We’re apt to criticize the Christmas season.
It’s true, there’s a lot to criticize in the way our culture defines Christmas. What should be a season of beauty, wonder, and worship becomes several weeks of fighting crowds and harried online shopping. Celebration of our Savior’s birth turns into the stress of too many parties and events.
As Christians, of course we should push back against this hijacking—if not in the larger culture, at least in our own lives and our own families. But is there actually anything wrong with the parties and the presents? Are Walmart and Amazon really to blame? Or does the problem start with us?
What if the Christmas season has been hijacked, not by stress and busyness, but by our own idolatrous hearts?
Remember the Reality
If then you have been raised with Christ, seek the things that are above, where Christ is, seated at the right hand of God. Set your minds on things that are above, not on things that are on earth. (Colossians 3:1-2)
Before we get lost in the busyness of the season, maybe we should take a moment to think about why it’s so busy. To remember the reality behind so much of what we do at Christmas.
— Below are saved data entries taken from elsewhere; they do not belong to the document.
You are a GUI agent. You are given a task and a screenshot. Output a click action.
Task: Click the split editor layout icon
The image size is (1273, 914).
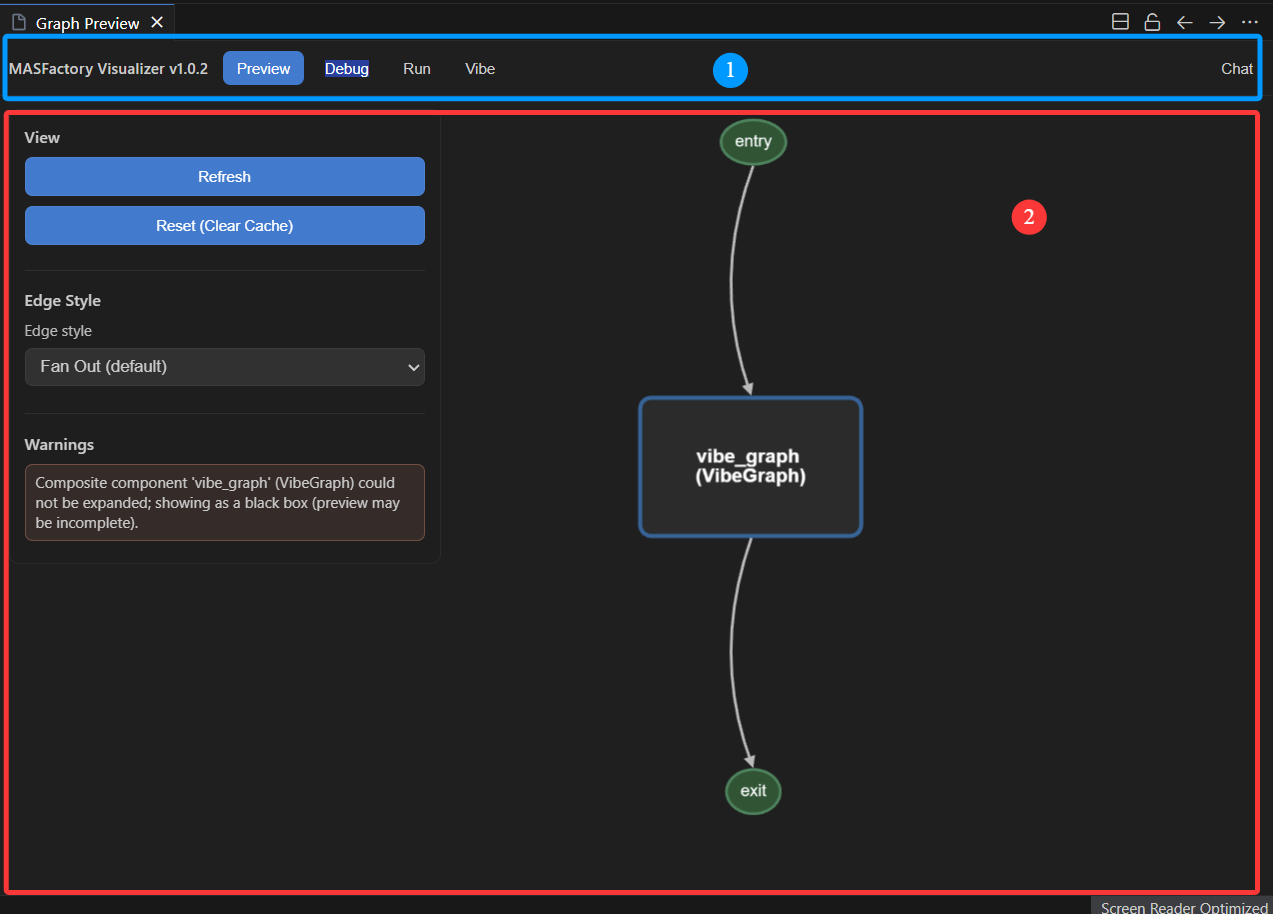click(x=1120, y=22)
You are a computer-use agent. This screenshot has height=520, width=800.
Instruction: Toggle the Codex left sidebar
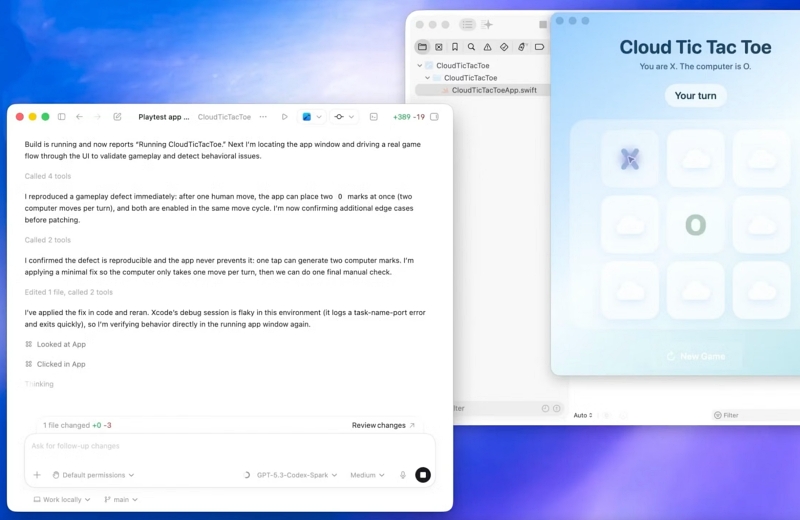[61, 117]
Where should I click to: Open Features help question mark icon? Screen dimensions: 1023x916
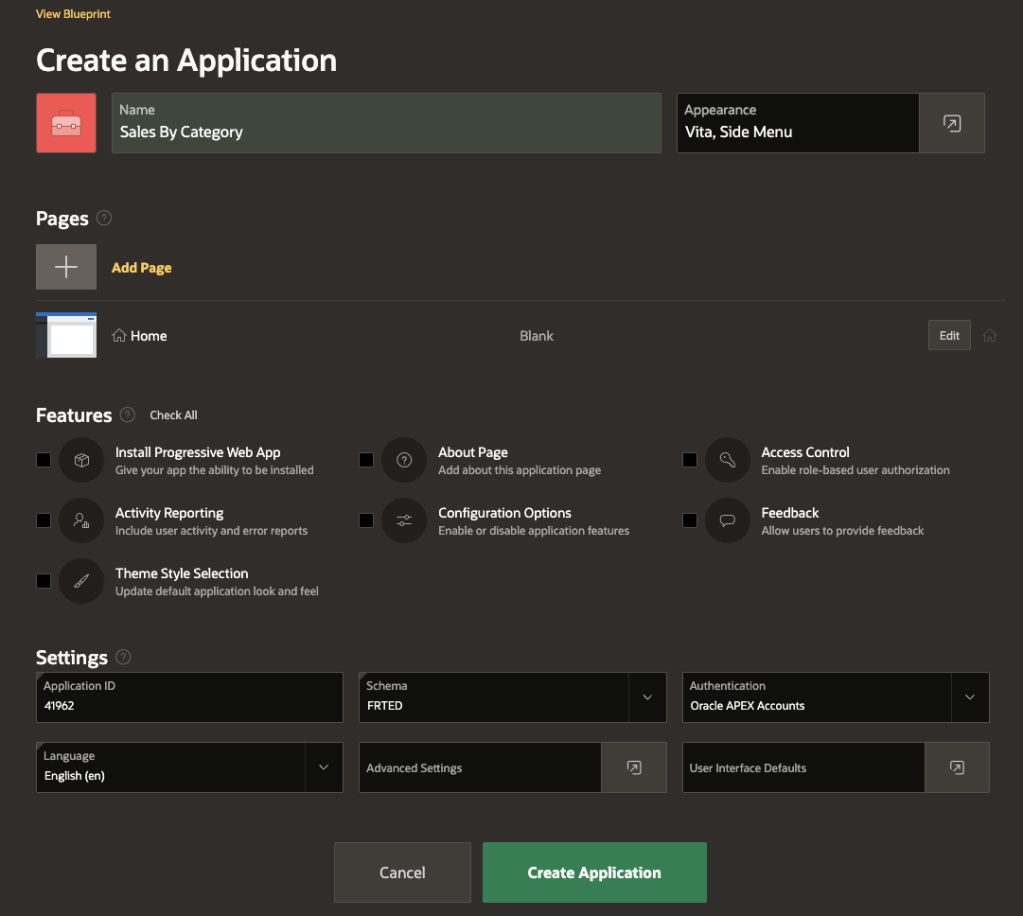pyautogui.click(x=127, y=415)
Behind all the celebrations and traditions of this season lies one great, weighty, relentless truth. God Himself—God the Son, the second Person of the Trinity—became a man. It’s a beautiful truth and a wondrous mystery: “And the Word became flesh and dwelt among us, and we have seen His glory, glory as of the only Son from the Father, full of grace and truth” (John 1:14).
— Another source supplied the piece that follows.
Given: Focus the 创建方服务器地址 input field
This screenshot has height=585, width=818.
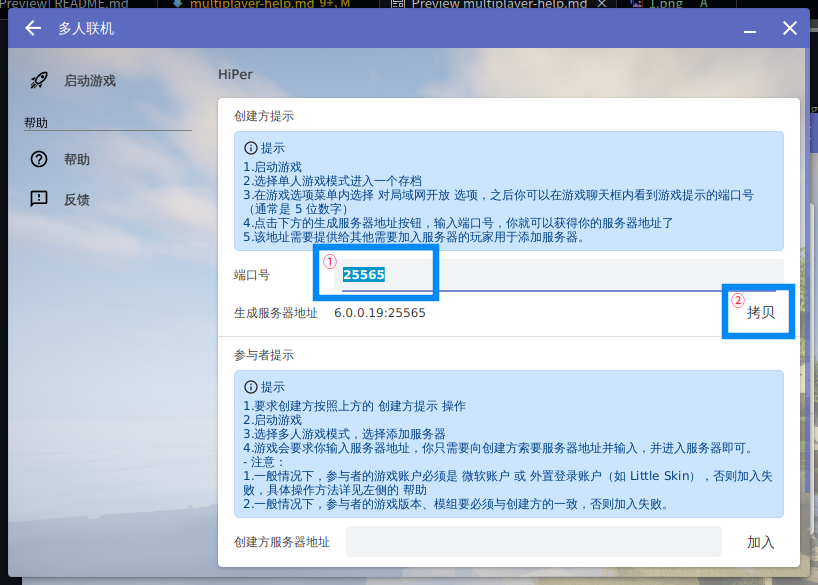Looking at the screenshot, I should pyautogui.click(x=533, y=541).
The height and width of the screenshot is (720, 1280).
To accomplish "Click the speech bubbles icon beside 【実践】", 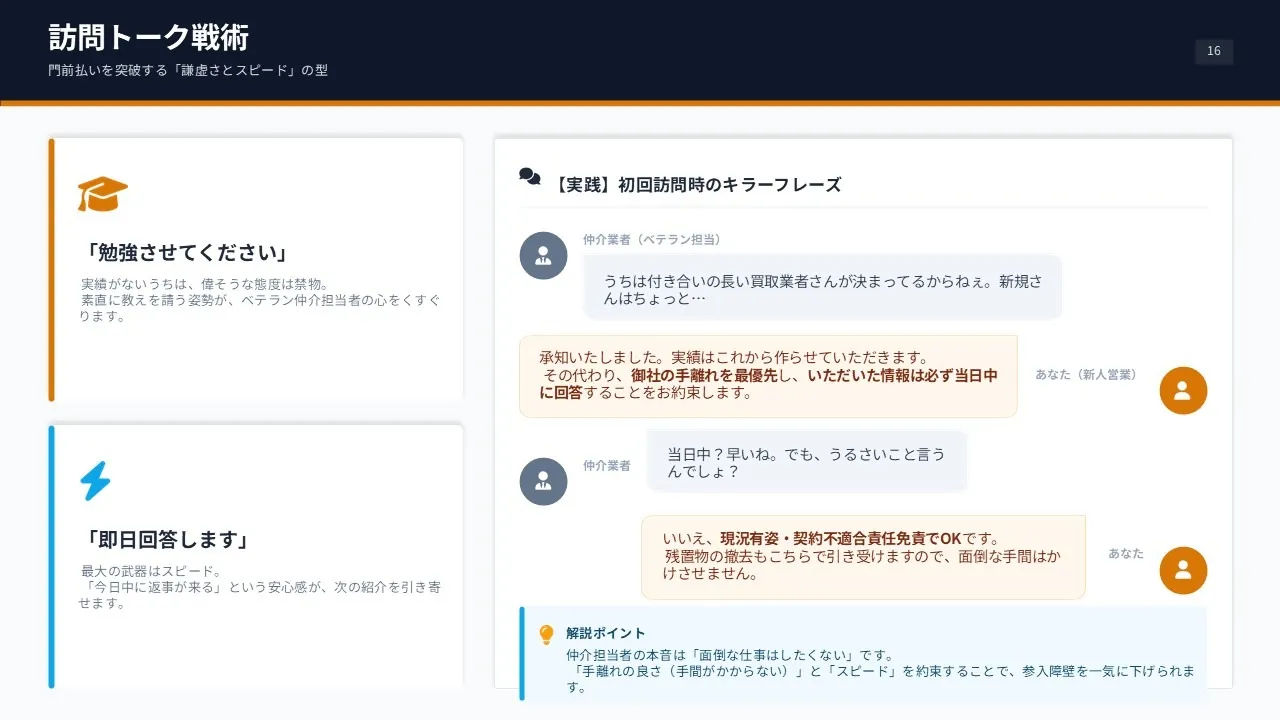I will (x=530, y=177).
He lived among us, shared our sorrows and temptations and griefs. But it didn’t end there. He lived out on our behalf the perfect obedience that we could never accomplish. He was killed to pay the penalty for our sin. And in rising again from the dead, He defeated sin and the grave forever.
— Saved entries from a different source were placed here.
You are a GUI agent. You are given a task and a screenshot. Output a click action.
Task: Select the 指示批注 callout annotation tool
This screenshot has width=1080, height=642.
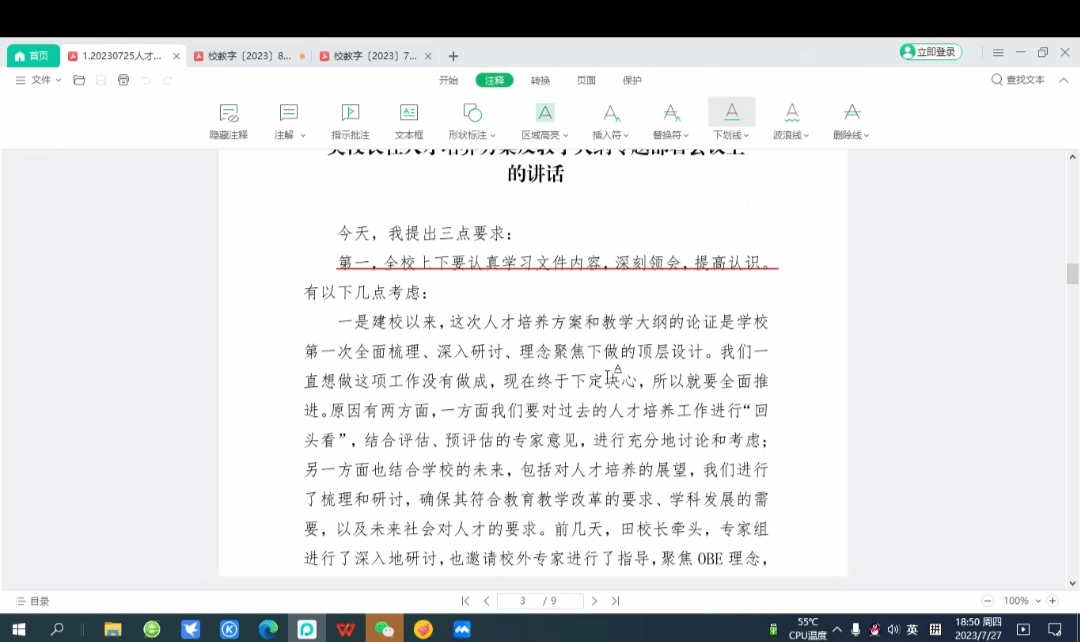coord(350,113)
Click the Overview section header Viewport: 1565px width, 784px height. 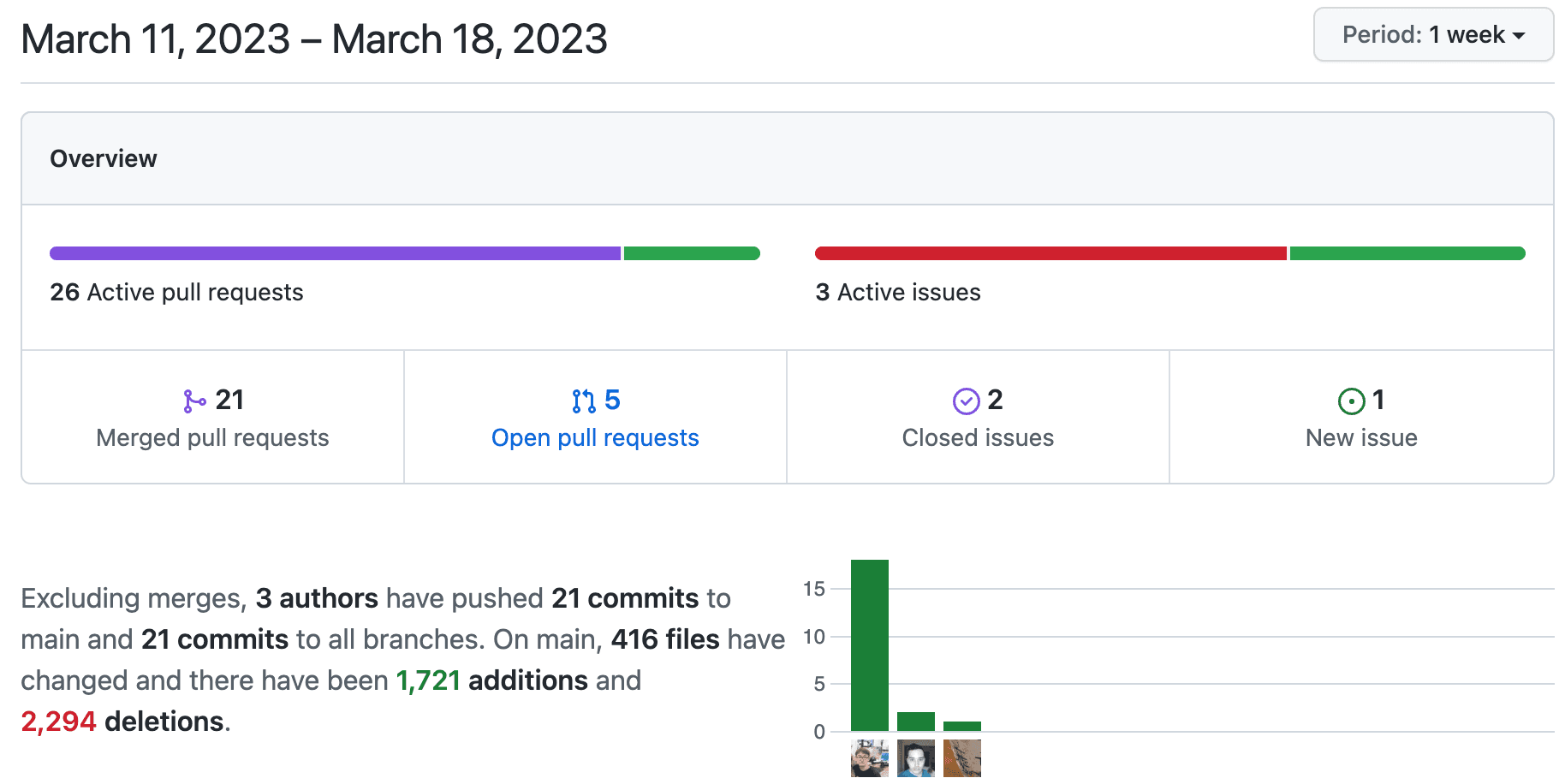coord(104,158)
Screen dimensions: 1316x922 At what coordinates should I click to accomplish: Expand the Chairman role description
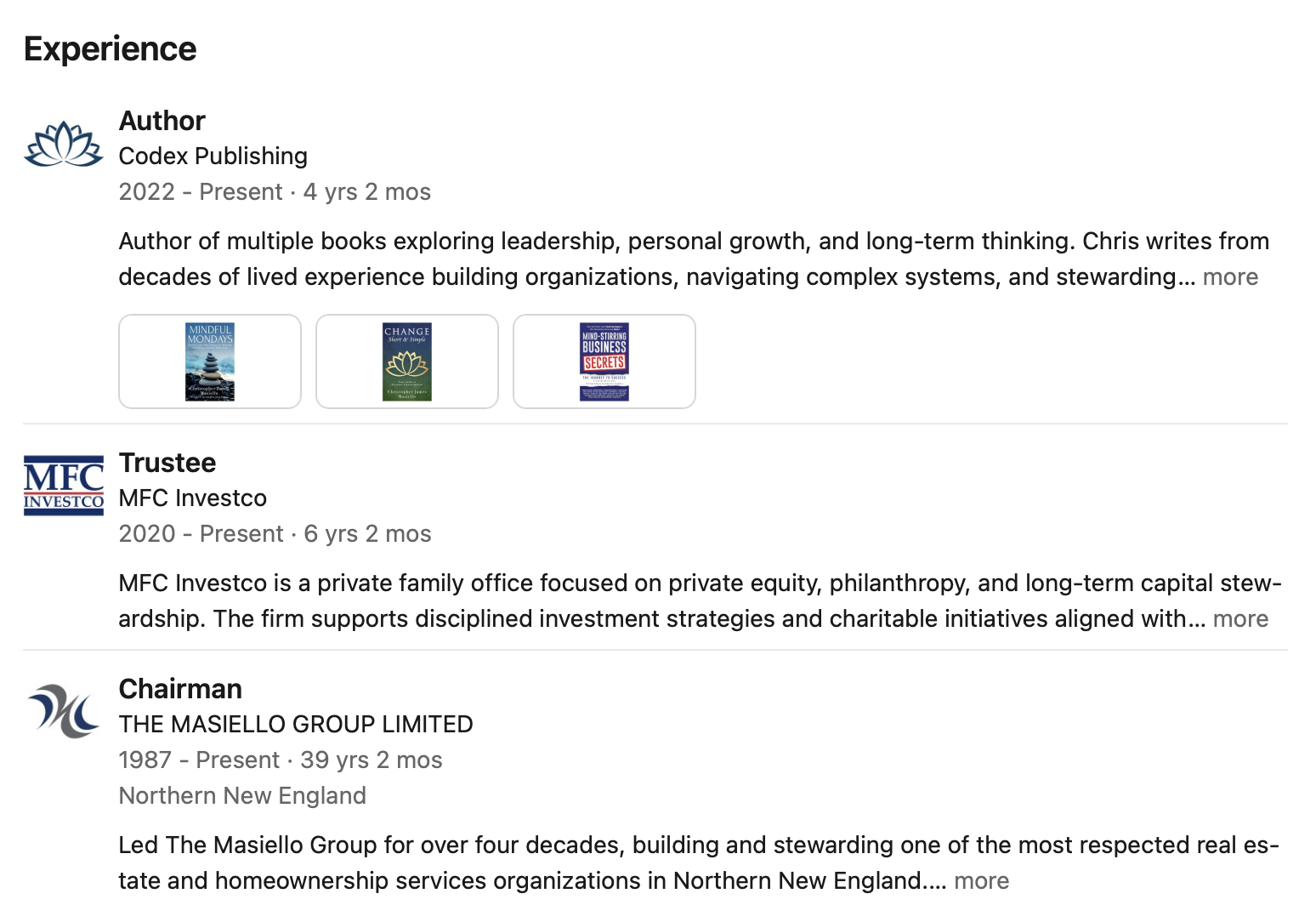click(x=981, y=881)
This Christmas season, take some time to meditate on those truths. Carve out some time from the shopping and the parties to read John 1 or Luke 1-2. Bow your head in wonder and worship.
Lift Your Eyes
So what about all those things that take up our time at Christmas? Are they worthless or unnecessary?
Well, maybe some of them are. You probably don’t need to attend a Christmas party every day of the week, and most likely every person in your friend group doesn’t need a gift from you. Pace yourself; make time to rest and spend uninterrupted time with others and with the Lord.
But I don’t think we need to cut out all the events, the shopping, the gifts. What we do need is a change of perspective. Instead of letting all these things drag us down into stress, we need to let them lift our eyes. Use them as opportunities to “set your minds on things that are above, not on things that are on earth” (Colossians 1:2).
Behind all the traditions of the Christmas season, there’s a bigger reality.
- When we decorate our houses with strings of lights, we illustrate how the Light came down and shone in our darkness (John 1:4-5).
- We fight crowds to find gifts for our family and friends in imitation of how God gave us such an inexpressible gift (2 Corinthians 9:15).
- We throw parties, because ultimately Christmas is about celebration—celebration of how God broke into human history, entered our story like an author becoming one of his characters.
- When we go caroling, like the angels at Christ’s birth we proclaim that Immanuel has come. God is with us (Luke 2:13-14; Matthew 1:23).
In these last few days before Christmas, take some time to meditate on the glory of our Savior’s humility in becoming a man. Make sure to have some quiet time, just yourself and God; but also let the things that make this season busy draw your gaze upward. Turn your eyes to the deeper reality they represent. The song of the angels echoes to this day; may we echo it in our hearts and lives.
Glory to God in the highest! And on earth peace, goodwill toward men.
Editor’s Note: the article was previously published in 2018.